* Assignment *
Once you find the line with "NOTICIAS (1237, 71)", copy it and every line after it through the end of the entries below, exactly as written.

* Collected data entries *

= = = = =

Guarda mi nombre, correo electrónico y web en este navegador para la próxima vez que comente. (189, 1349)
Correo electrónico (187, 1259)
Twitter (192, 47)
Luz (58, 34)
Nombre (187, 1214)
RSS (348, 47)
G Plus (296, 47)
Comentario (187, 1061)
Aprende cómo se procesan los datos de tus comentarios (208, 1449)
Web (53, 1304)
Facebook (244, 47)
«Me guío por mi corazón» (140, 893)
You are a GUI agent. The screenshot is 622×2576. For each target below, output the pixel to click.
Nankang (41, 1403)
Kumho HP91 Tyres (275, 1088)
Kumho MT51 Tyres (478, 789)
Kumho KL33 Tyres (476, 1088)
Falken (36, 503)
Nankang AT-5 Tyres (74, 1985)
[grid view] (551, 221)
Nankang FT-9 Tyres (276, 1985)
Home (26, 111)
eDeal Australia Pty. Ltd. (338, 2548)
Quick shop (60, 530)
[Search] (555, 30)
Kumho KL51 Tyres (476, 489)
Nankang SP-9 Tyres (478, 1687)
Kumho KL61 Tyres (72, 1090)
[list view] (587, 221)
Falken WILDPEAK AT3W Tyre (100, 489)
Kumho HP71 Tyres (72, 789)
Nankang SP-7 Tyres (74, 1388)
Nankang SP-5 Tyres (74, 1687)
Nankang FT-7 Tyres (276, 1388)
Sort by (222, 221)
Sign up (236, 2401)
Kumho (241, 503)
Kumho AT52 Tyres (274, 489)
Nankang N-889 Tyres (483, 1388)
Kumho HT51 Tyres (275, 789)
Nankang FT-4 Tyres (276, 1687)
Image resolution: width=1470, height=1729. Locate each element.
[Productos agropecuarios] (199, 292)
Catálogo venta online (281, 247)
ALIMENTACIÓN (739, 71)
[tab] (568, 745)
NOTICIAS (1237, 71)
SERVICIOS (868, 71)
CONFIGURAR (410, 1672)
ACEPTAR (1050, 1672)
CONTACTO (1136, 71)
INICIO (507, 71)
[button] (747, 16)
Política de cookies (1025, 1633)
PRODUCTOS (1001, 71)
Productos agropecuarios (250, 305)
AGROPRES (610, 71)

= = = = =

* Exercise answer *
NOTICIAS (1237, 71)
SERVICIOS (868, 71)
CONFIGURAR (410, 1672)
ACEPTAR (1050, 1672)
CONTACTO (1136, 71)
INICIO (507, 71)
[button] (747, 16)
Política de cookies (1025, 1633)
PRODUCTOS (1001, 71)
Productos agropecuarios (250, 305)
AGROPRES (610, 71)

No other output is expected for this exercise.